* _Task instructions_: Retype nothing except the lines below from the one with "Task: Open Hélio da APAE's candidate photo" through the one with "This screenshot has width=1280, height=670.", exactly, with images left out.

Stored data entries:
※
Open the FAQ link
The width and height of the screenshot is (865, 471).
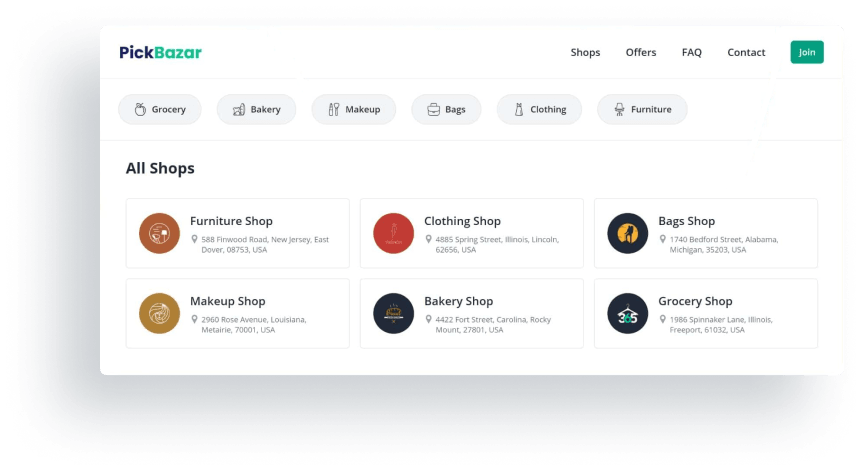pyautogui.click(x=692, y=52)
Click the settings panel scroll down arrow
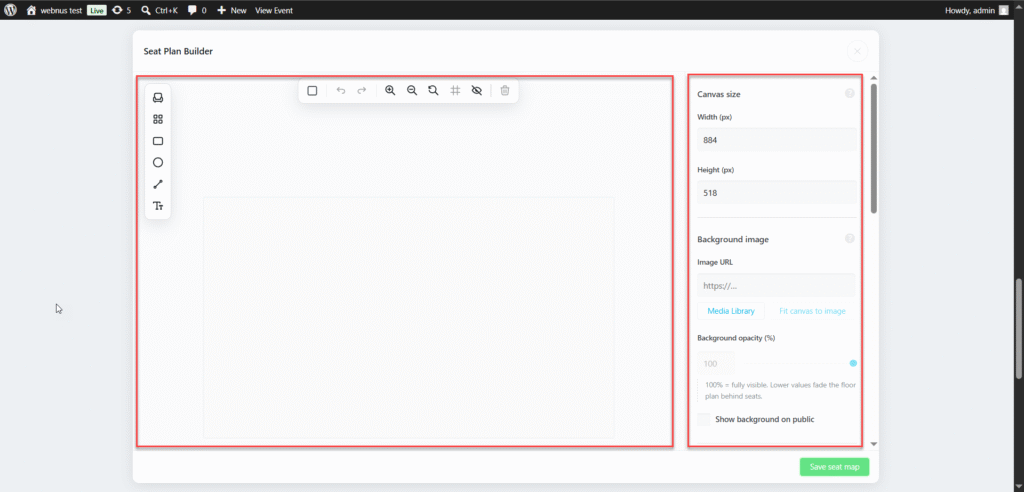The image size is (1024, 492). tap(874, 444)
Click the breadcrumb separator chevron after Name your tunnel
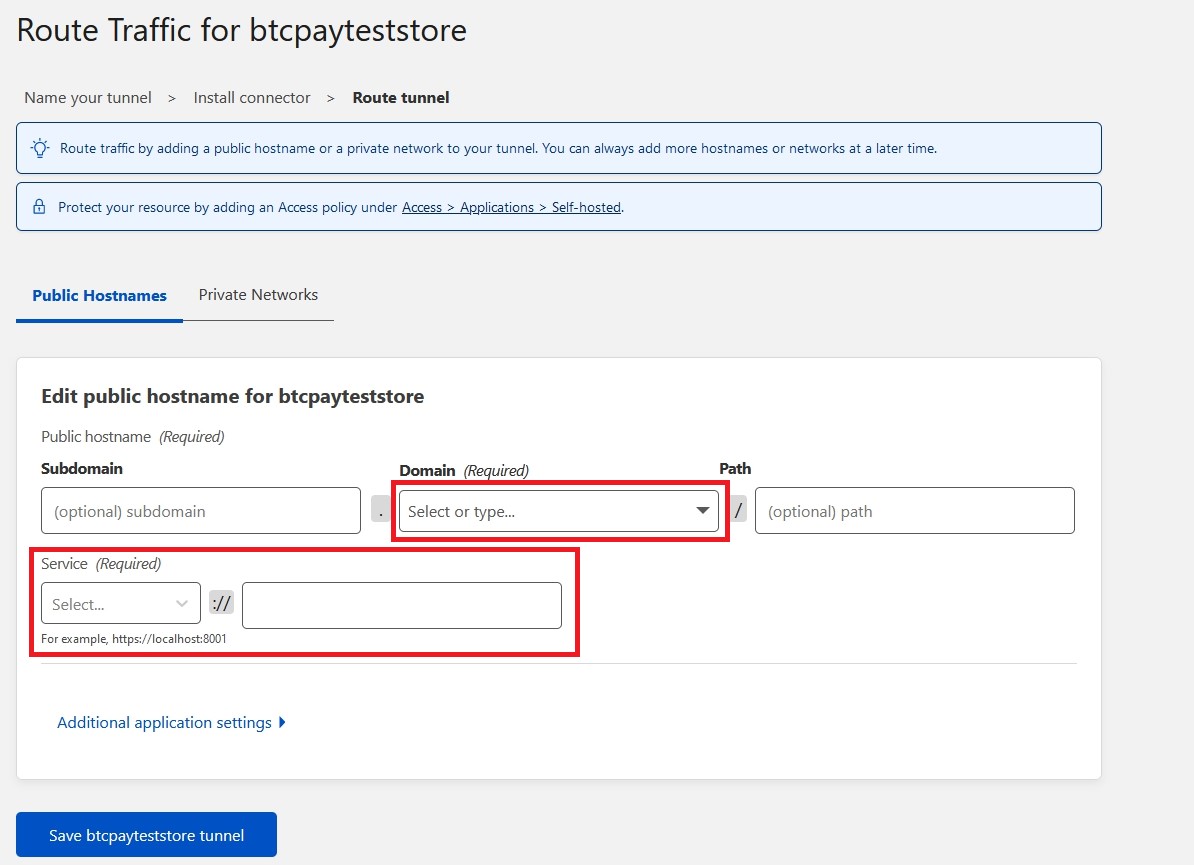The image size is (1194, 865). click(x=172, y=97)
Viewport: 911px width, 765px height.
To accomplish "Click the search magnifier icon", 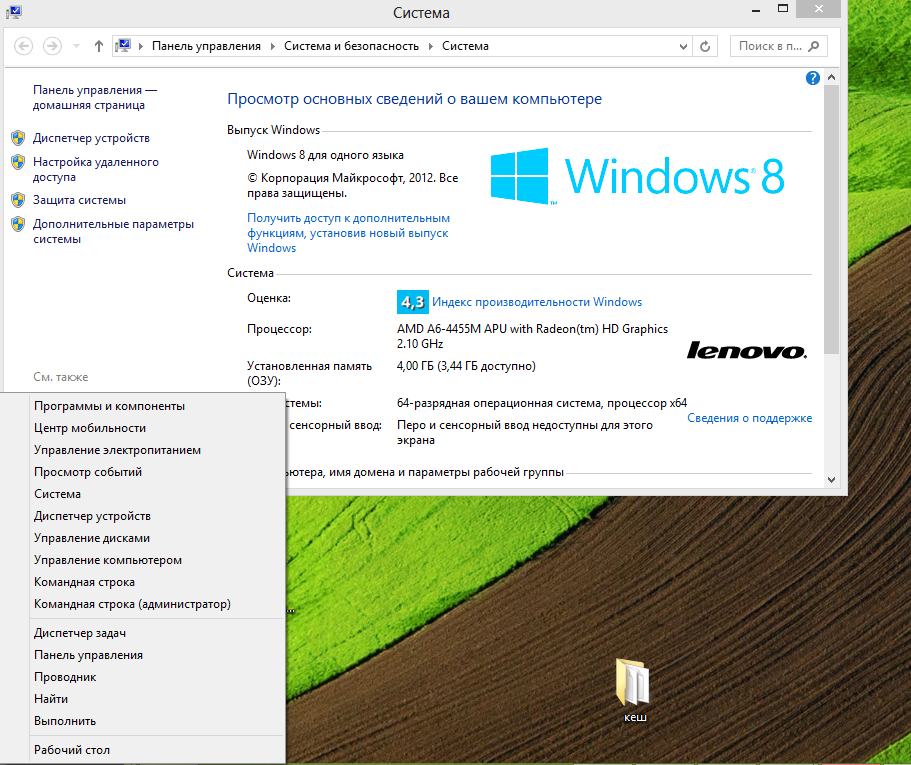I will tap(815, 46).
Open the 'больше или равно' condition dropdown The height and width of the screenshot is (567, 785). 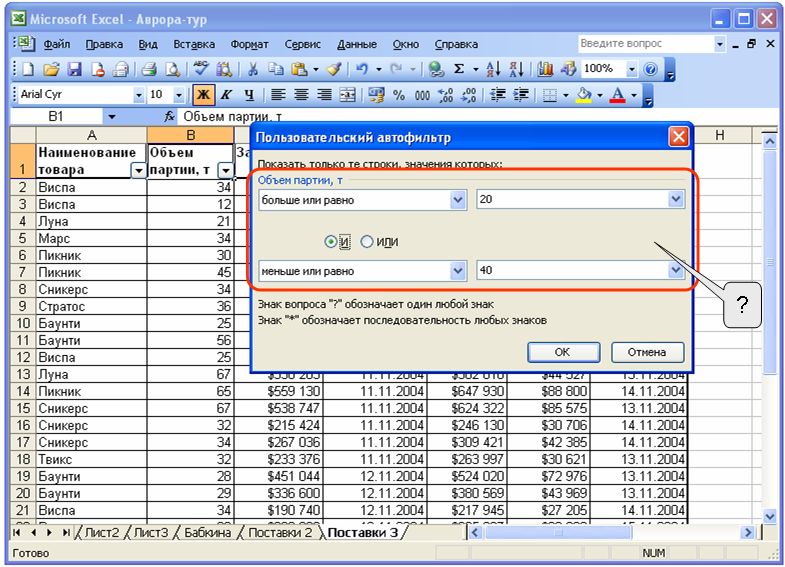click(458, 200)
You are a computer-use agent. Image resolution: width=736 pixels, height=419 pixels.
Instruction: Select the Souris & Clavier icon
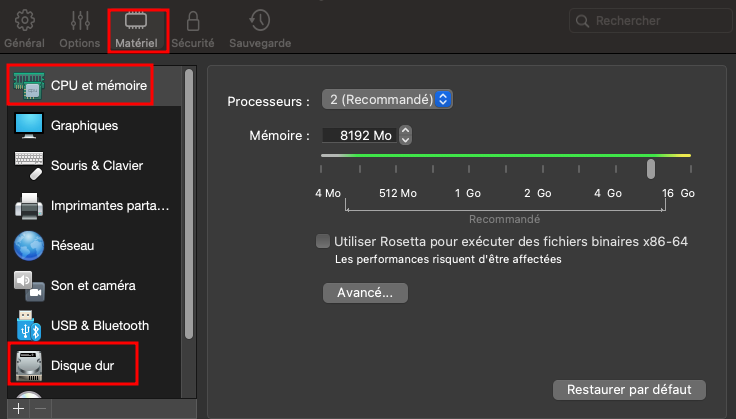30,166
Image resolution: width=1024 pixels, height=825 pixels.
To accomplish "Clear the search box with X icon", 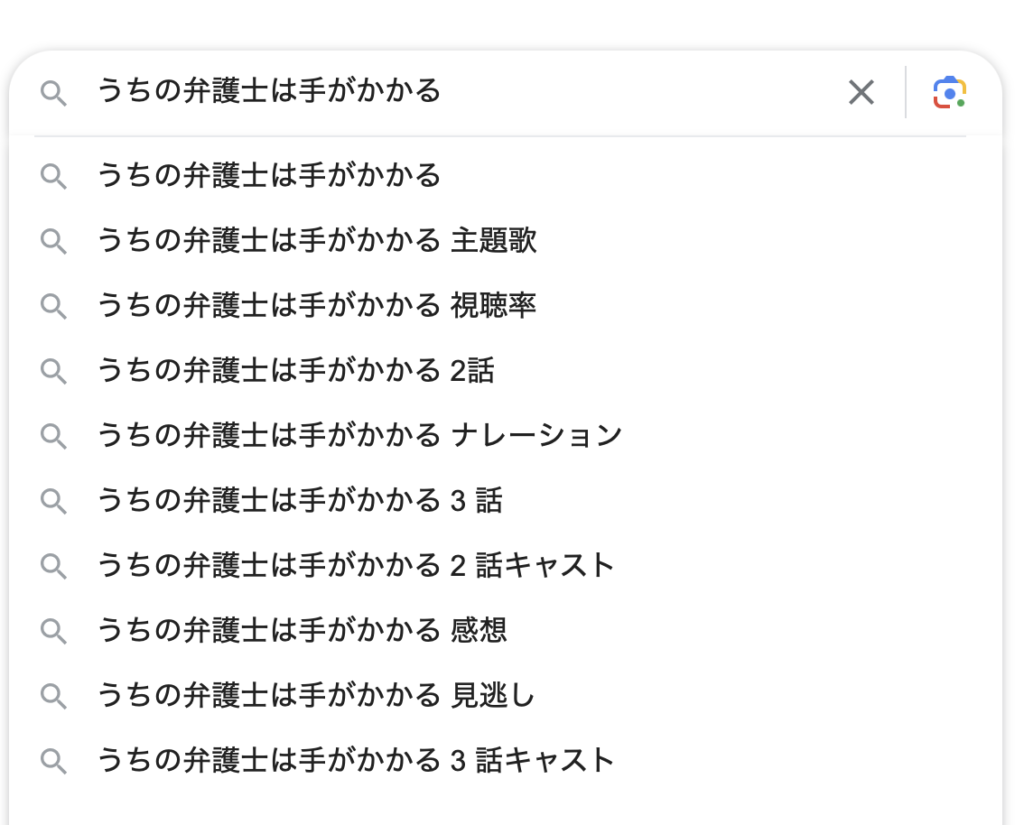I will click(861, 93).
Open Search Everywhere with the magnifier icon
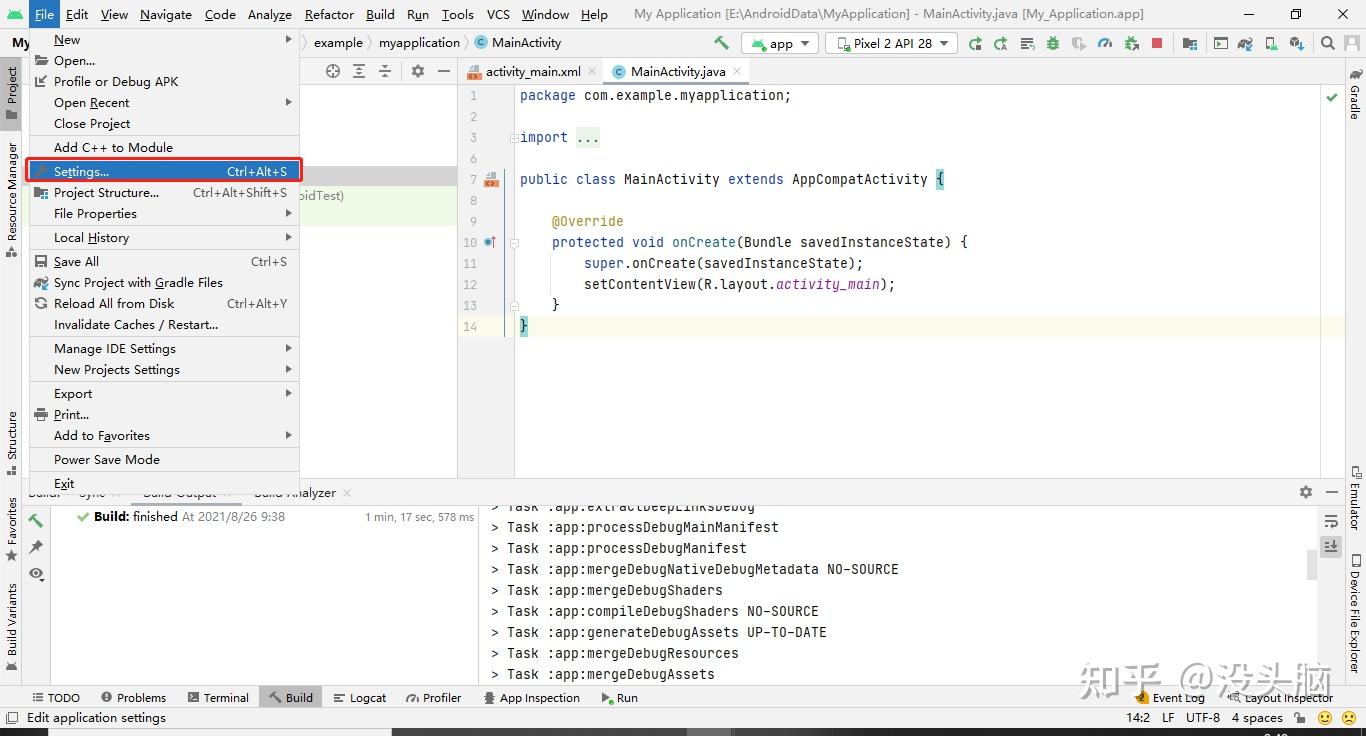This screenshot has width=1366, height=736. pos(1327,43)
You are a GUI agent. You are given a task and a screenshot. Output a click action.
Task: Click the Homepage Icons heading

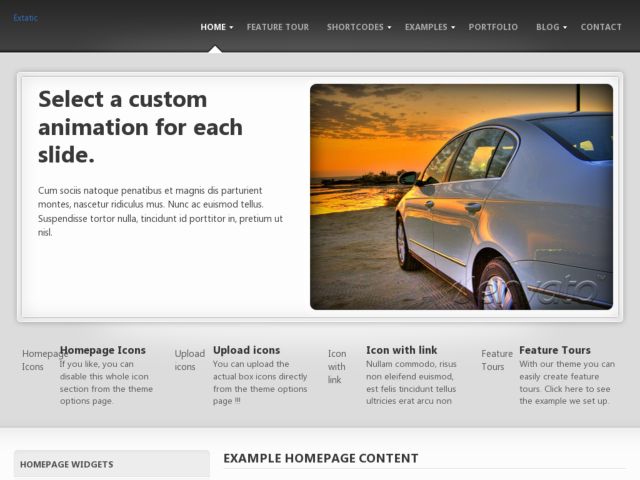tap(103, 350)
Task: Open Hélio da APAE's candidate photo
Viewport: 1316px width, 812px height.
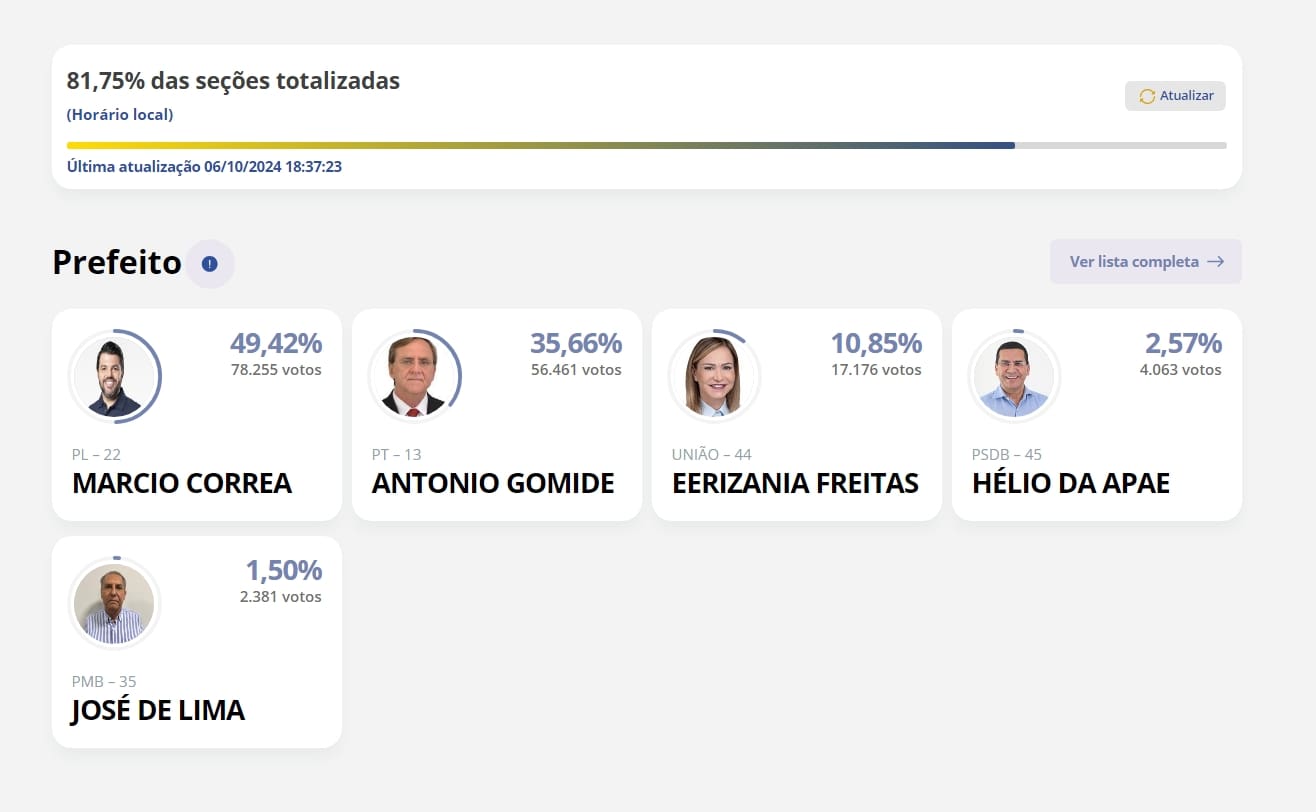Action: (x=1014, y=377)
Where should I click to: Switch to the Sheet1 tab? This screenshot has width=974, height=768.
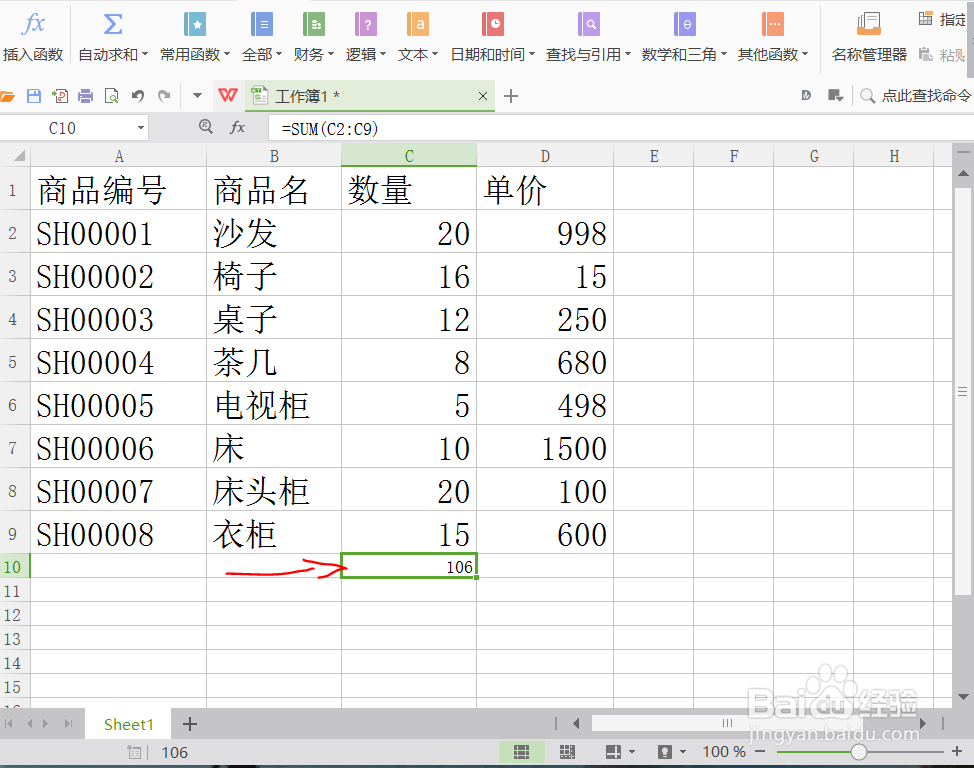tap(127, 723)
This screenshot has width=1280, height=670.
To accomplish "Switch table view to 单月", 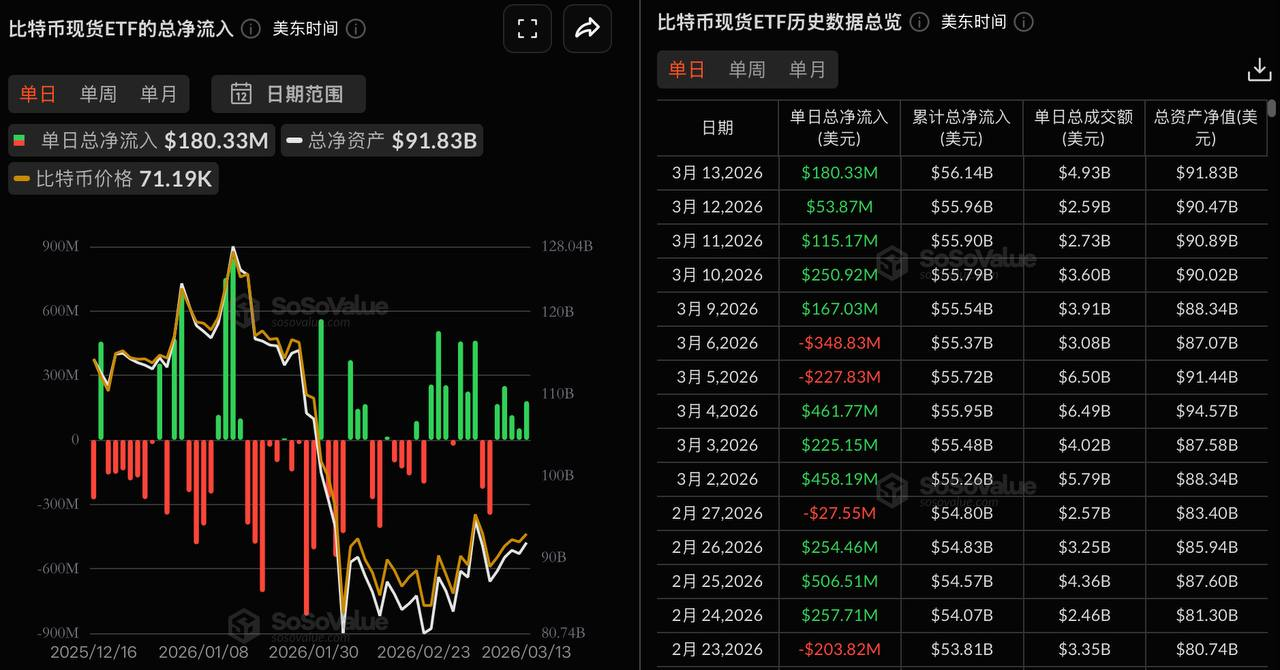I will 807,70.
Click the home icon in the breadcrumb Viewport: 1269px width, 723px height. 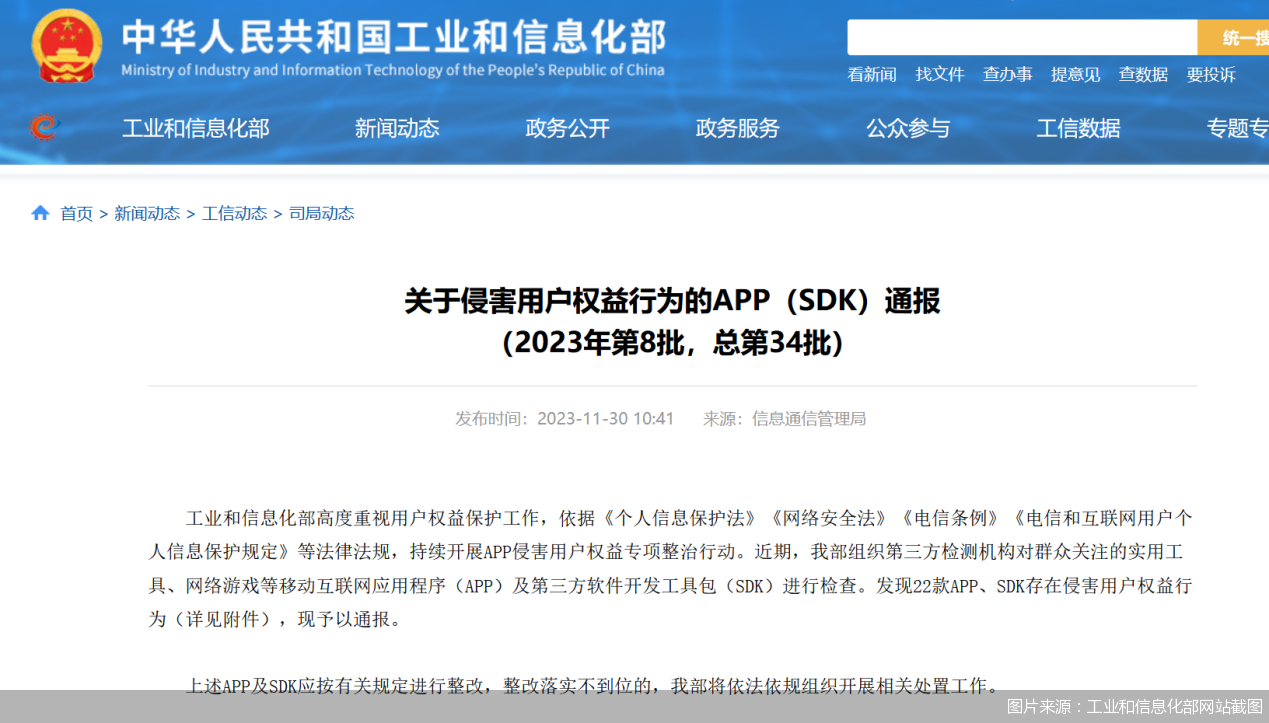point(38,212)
※
* _Answer to the problem_:
Task: Open Hélio da APAE's candidate photo
Viewport: 1316px width, 812px height.
Action: (x=1014, y=377)
Where should I click to: Switch to the Sheet1 tab? This screenshot has width=974, height=768.
tap(127, 723)
This screenshot has width=1280, height=670.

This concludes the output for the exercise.